▶ **Excerpted records**
*** Begin section ***

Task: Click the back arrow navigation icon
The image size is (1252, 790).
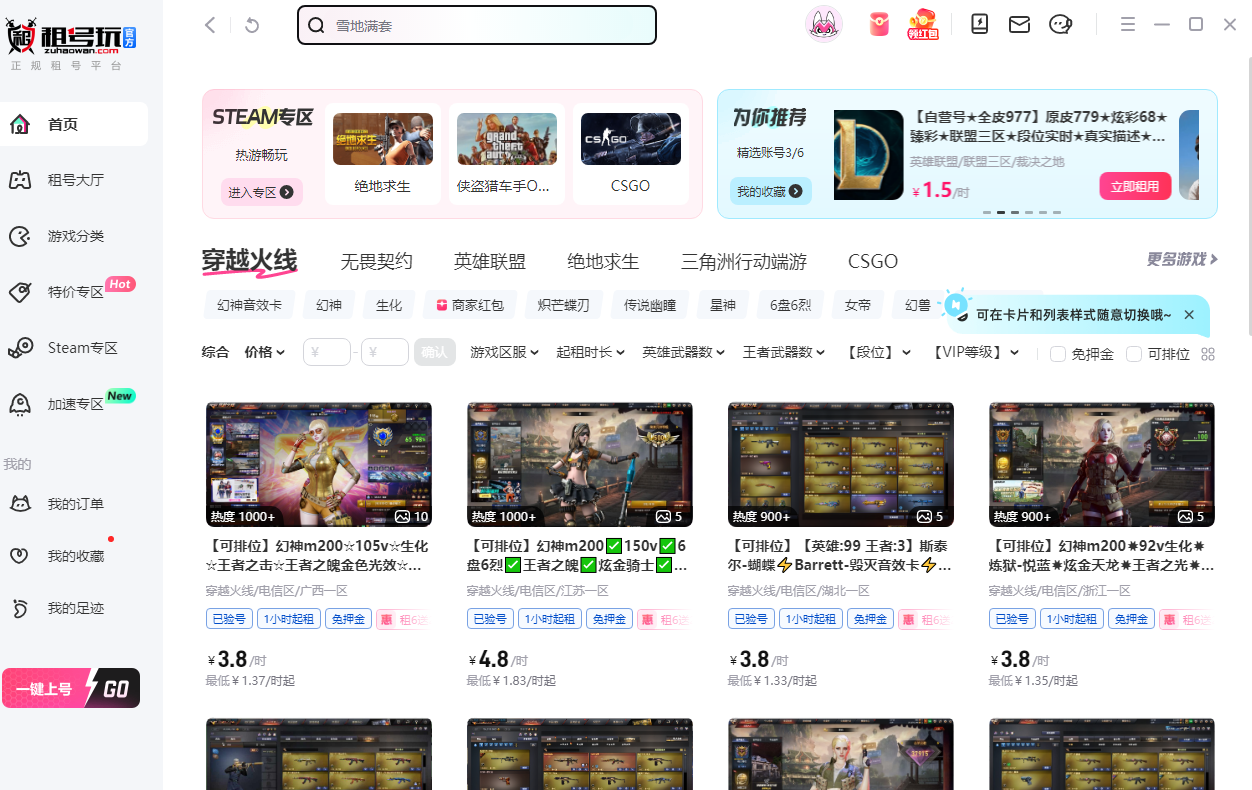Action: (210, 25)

*** End section ***
*** Begin section ***

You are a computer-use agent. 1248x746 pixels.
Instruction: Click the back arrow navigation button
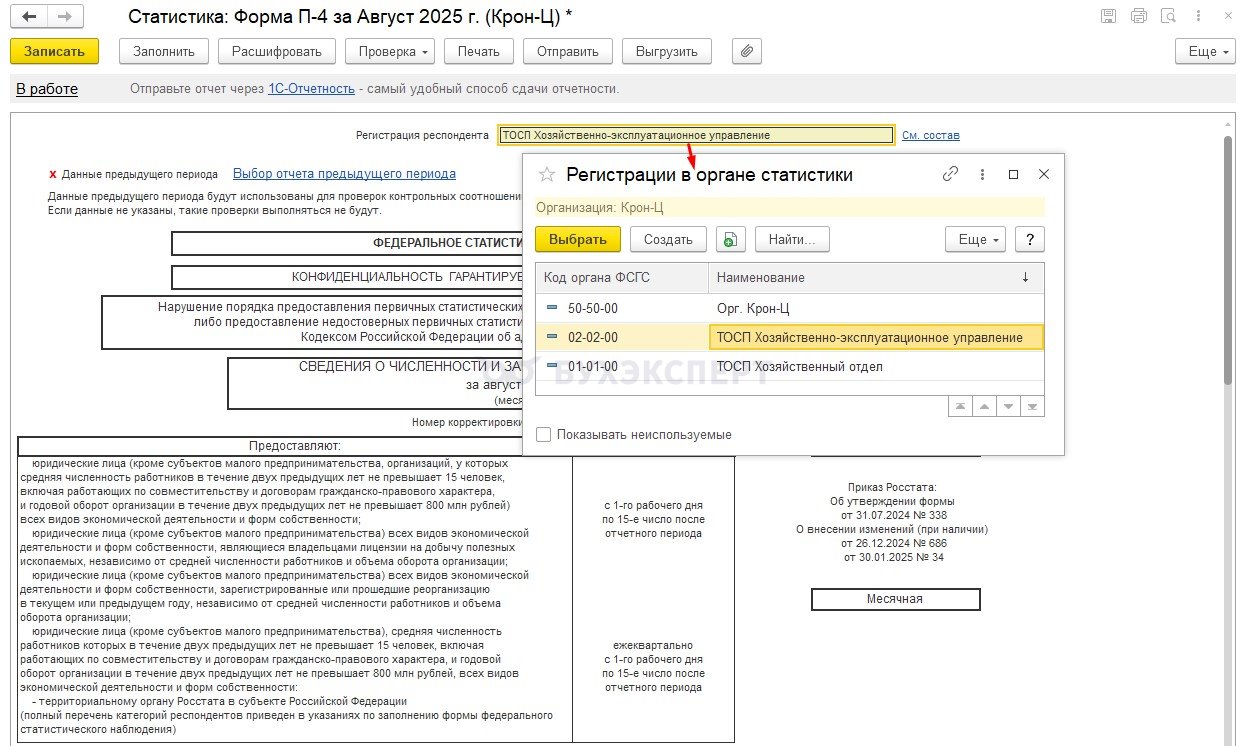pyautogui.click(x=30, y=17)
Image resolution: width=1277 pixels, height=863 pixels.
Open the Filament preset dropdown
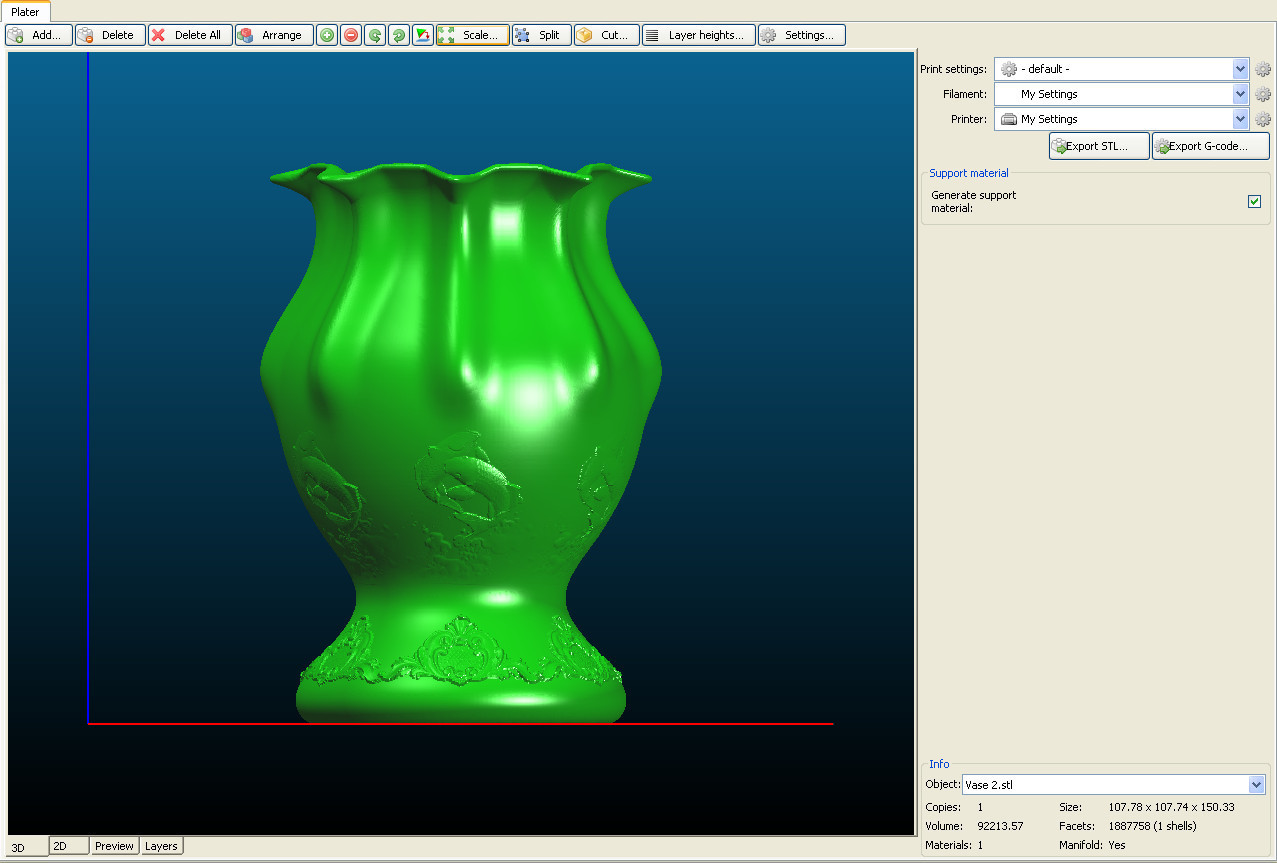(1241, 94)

*** End section ***

▶ **Problem requirements**
Reproduce every line of the listing above in which the string "pixels" appears.

▶ **Answer below**
You are a computer-use agent. 1248x746 pixels.
Image resolution: width=1277 pixels, height=863 pixels.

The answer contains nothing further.